By any means, the code performed 100 millions of (hopefully) dependent operations in 1/45 sec, and it's really strange to do what at 2 GHz.
My own measurement on i7-8665 (taskman reports base freq of 2.1 and current freqs up to ~4 GHz):
====
Time: 0.026001 s, CPU freq 3.85 GHz; RDTSC result: 2.08 Ghz
====
Note that the time is different by 18% while RDTSC-measured freqs differ only by a few percents. I.e. according to RDTSC, our CPUs spent different amount of cpu cycles performing the same, cache-local code. Moreover, on my own CPU we can get pretty different results:
====
D:\Downloads\003>1.exe
Time: 0.027003 s, CPU freq 3.70 GHz; RDTSC result: 2.10 Ghz
> My best bet is that 2 GHz is base freq of your CPU, since it's what RDTSC measures
Actually its the idle freq of my cpu.
> measuring the CURRENT frequency of the CORE executing this code
TSC does exactly that - its per-core and it increments at actual current clock speed.
Turbo tricks make it hard to use for time measurement, but its still the perfect
tool for measurement of cpu clocks taken by some code - by design.
Also TSC equivalents exist on all modern architectures (including GPU) -
google benchmark header linked in my previous post includes TSC-like code
for ARM and PPC.
> If you can disclose your CPU model, we can check my assumption.
Its 7820X.
> By any means, the code performed 100 millions of (hopefully) dependent operations in 1/45 sec,
> and it's really strange to do what at 2 GHz.

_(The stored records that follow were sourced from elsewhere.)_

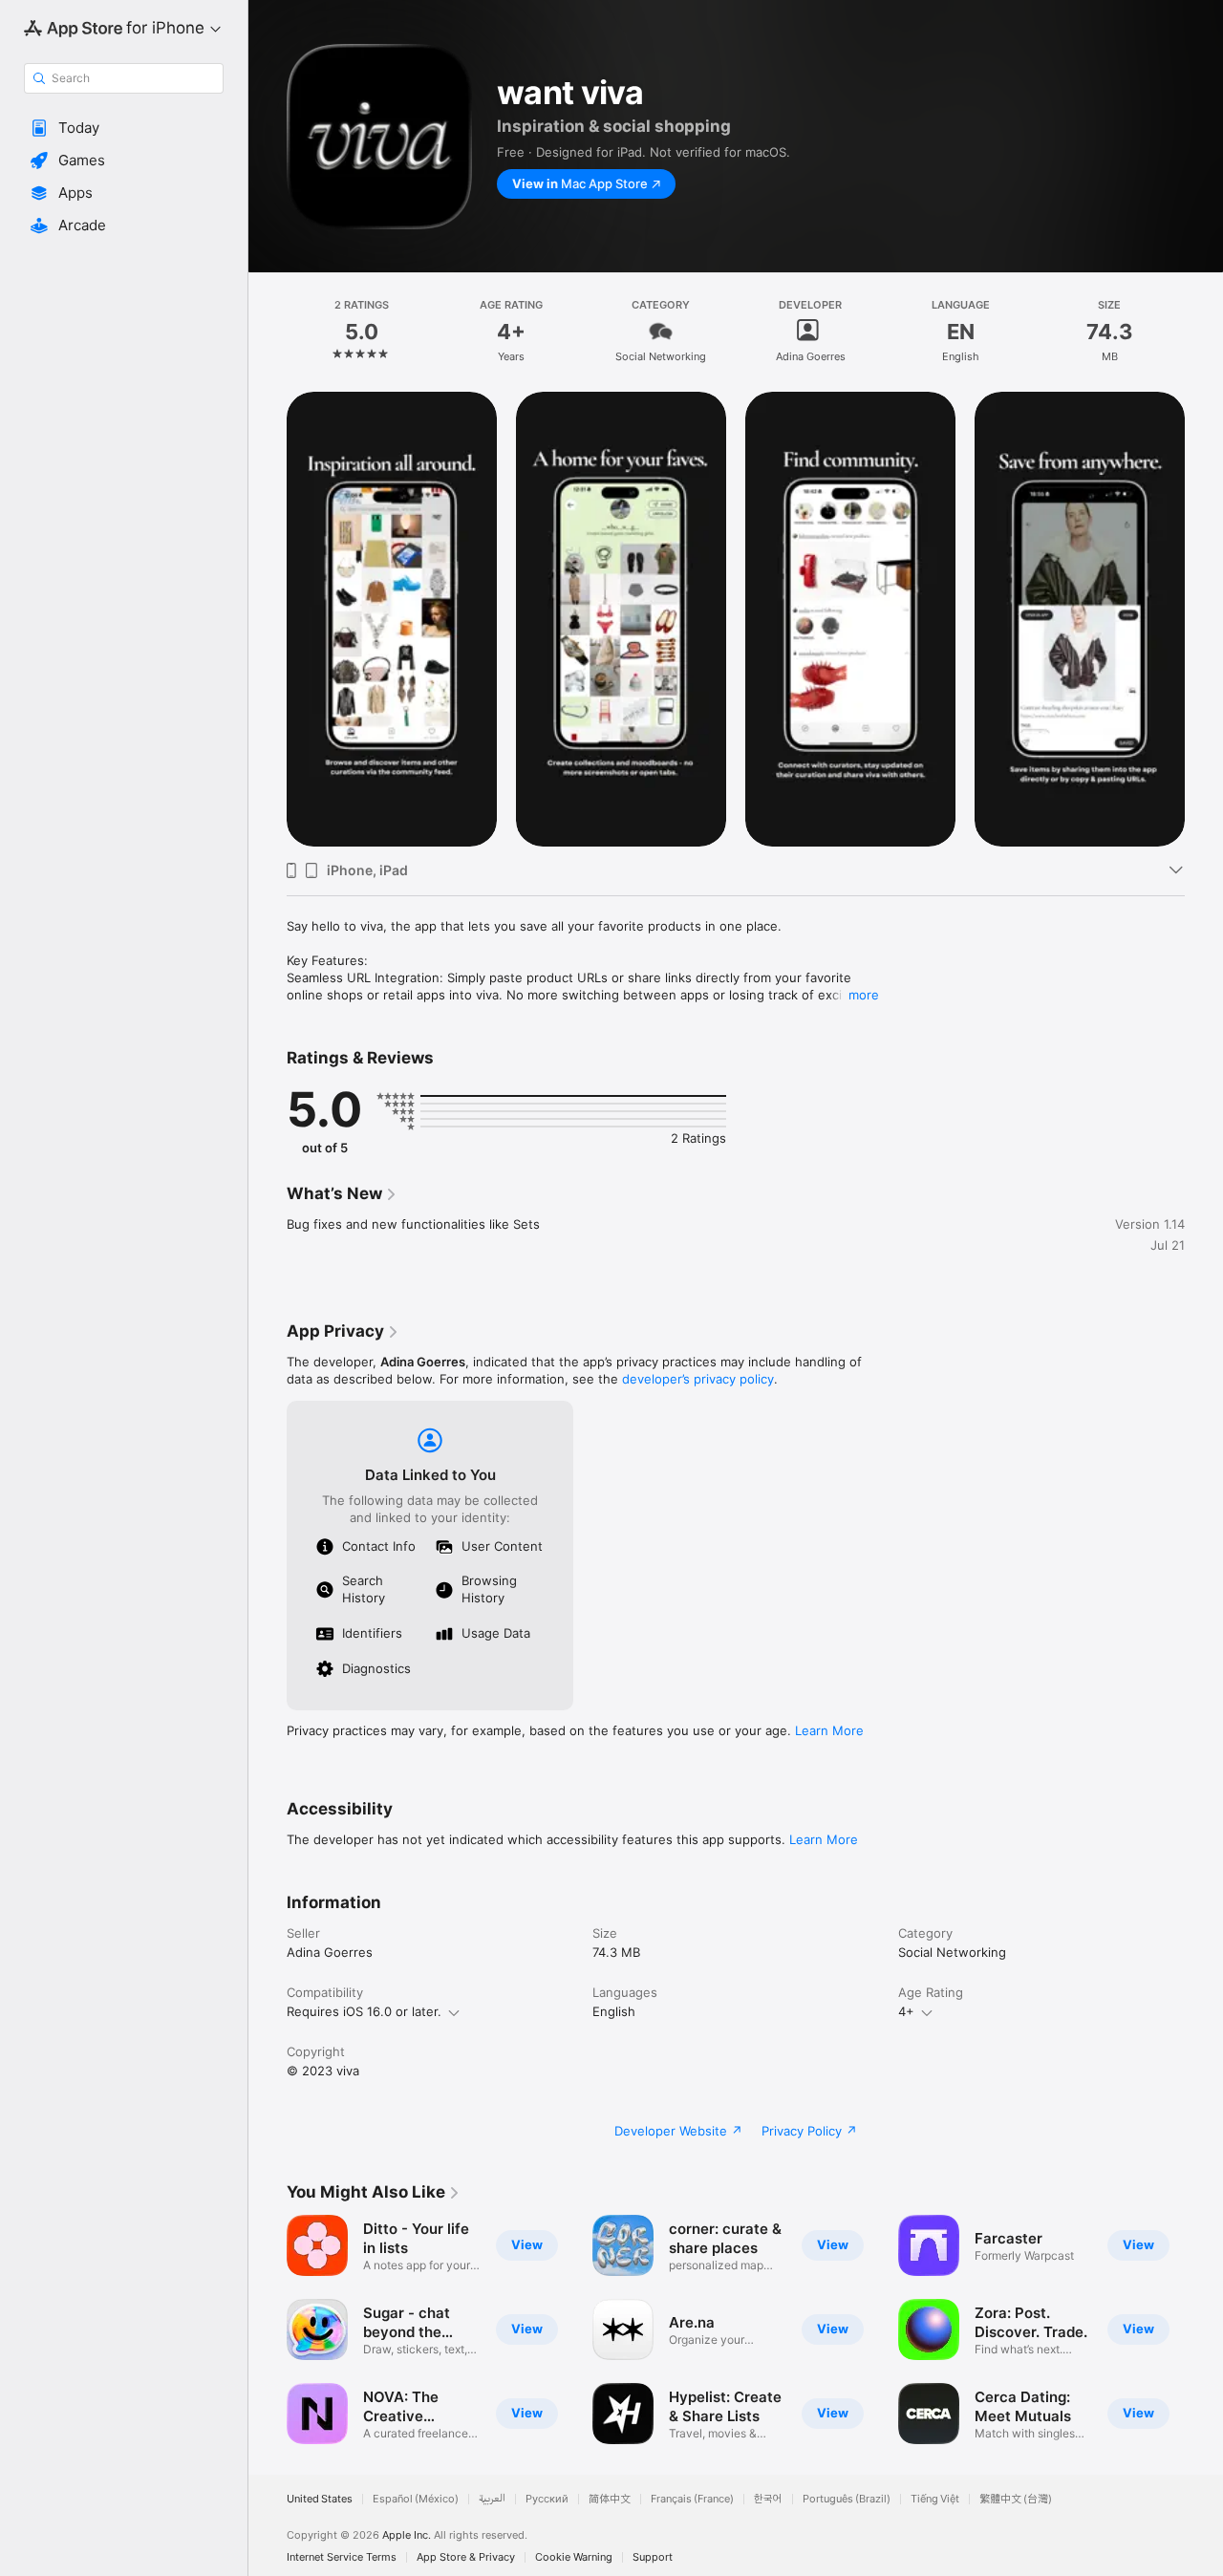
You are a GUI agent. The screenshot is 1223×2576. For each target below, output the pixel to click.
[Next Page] (1204, 2329)
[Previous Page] (267, 2329)
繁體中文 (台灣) (1015, 2499)
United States (320, 2499)
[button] (124, 128)
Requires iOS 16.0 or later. (364, 2011)
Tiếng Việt (935, 2499)
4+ (906, 2011)
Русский (547, 2499)
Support (653, 2557)
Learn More (829, 1730)
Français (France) (692, 2499)
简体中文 (610, 2499)
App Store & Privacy (466, 2557)
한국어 (768, 2499)
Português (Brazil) (846, 2499)
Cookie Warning (573, 2557)
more (863, 994)
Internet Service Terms (342, 2557)
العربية (492, 2499)
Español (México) (416, 2499)
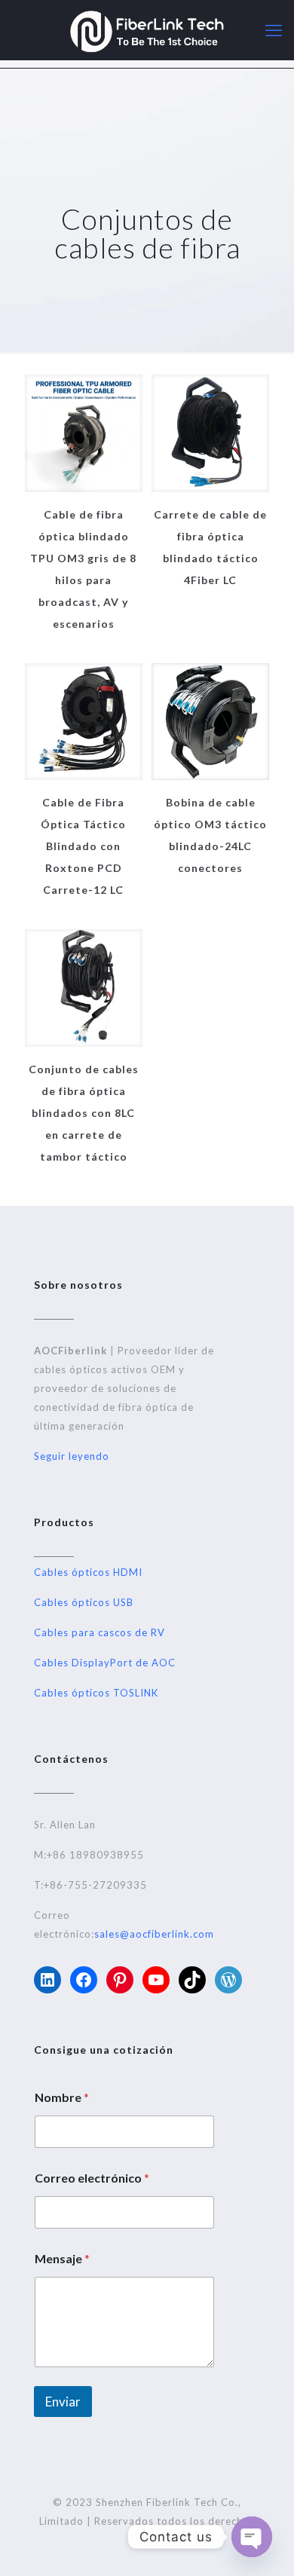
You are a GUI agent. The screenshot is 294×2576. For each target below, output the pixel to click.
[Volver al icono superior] (263, 2545)
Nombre (62, 2097)
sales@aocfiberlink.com (154, 1934)
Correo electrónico (92, 2178)
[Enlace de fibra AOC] (147, 30)
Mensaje (62, 2258)
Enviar (63, 2401)
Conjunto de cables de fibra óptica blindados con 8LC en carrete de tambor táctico (84, 1113)
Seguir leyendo (71, 1456)
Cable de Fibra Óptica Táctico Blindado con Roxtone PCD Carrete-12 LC (83, 846)
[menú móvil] (273, 30)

Ok, I made a new version which measures clocks taken by _one_ instance of your code:
So I suspect that you underestimated the IPC in this case (I disabled HT).
> PS: I should try longer warm-up to reach maximum freq possible, or at least more stable one
Problem is, not all compression algorithms manage to warm up the cpu properly.
Also "warm up" with AVX2/AVX512 usage could reduce cpu freq rather than increasing it.